For each line of the listing that includes the word "Competitive", show the whole line.

Information supplied:
------------------------
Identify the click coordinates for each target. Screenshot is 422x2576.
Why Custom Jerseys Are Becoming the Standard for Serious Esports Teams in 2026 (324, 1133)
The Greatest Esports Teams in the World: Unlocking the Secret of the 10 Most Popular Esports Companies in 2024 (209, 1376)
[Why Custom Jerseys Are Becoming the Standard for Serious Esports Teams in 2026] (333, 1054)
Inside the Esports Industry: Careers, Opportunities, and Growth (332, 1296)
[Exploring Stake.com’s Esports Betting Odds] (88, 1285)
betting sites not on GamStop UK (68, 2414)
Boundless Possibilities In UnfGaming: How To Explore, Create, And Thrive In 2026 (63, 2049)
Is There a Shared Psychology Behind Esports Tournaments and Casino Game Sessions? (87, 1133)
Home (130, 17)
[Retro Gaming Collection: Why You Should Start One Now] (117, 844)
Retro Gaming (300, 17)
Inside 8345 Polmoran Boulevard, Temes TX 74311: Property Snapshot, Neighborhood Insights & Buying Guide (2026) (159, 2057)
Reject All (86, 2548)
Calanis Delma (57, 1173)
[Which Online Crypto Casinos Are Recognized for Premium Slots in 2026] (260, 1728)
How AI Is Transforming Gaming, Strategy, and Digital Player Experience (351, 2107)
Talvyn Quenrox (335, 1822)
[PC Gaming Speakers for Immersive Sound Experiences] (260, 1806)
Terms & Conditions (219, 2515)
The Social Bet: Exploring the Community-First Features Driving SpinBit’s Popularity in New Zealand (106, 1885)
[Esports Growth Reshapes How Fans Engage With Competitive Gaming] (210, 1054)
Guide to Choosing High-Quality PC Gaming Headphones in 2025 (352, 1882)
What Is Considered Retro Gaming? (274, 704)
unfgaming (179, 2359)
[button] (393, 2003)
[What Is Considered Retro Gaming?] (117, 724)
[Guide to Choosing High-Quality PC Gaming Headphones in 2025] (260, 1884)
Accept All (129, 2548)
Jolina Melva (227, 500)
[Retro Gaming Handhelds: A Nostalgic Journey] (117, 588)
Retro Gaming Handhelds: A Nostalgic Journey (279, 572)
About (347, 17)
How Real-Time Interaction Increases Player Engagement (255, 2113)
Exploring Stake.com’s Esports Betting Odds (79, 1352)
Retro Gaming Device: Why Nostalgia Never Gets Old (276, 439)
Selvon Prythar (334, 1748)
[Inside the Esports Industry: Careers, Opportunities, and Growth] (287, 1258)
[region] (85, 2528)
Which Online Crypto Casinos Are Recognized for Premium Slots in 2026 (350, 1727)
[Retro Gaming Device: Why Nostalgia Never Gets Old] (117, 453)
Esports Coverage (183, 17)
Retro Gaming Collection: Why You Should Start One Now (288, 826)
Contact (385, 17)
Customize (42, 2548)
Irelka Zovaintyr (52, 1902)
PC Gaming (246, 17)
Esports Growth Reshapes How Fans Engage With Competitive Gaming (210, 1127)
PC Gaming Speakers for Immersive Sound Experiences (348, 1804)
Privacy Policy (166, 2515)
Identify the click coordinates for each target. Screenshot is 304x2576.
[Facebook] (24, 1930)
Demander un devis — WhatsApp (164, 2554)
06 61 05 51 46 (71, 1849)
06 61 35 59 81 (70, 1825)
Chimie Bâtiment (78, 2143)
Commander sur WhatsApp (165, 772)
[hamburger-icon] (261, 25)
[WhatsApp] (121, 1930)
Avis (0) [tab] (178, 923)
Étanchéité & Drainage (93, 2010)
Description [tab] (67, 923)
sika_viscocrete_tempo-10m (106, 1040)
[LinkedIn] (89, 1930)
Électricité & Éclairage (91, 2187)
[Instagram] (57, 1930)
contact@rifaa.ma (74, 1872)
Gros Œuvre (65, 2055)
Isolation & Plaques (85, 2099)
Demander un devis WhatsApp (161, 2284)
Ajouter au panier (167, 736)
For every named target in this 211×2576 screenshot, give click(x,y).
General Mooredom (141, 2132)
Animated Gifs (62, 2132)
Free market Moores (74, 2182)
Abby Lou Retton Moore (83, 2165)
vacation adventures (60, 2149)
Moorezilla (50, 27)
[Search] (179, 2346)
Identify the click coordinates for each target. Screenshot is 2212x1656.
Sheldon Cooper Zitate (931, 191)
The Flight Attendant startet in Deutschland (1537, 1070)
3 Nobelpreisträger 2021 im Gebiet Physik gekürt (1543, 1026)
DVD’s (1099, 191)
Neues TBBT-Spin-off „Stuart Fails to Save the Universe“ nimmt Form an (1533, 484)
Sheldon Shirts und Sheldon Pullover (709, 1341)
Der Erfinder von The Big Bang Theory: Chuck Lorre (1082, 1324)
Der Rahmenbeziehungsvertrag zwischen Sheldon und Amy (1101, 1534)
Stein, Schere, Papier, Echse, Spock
------------------------
Result of the exercise:
[Esports Growth Reshapes How Fans Engage With Competitive Gaming] (210, 1054)
Esports Growth Reshapes How Fans Engage With Competitive Gaming (210, 1127)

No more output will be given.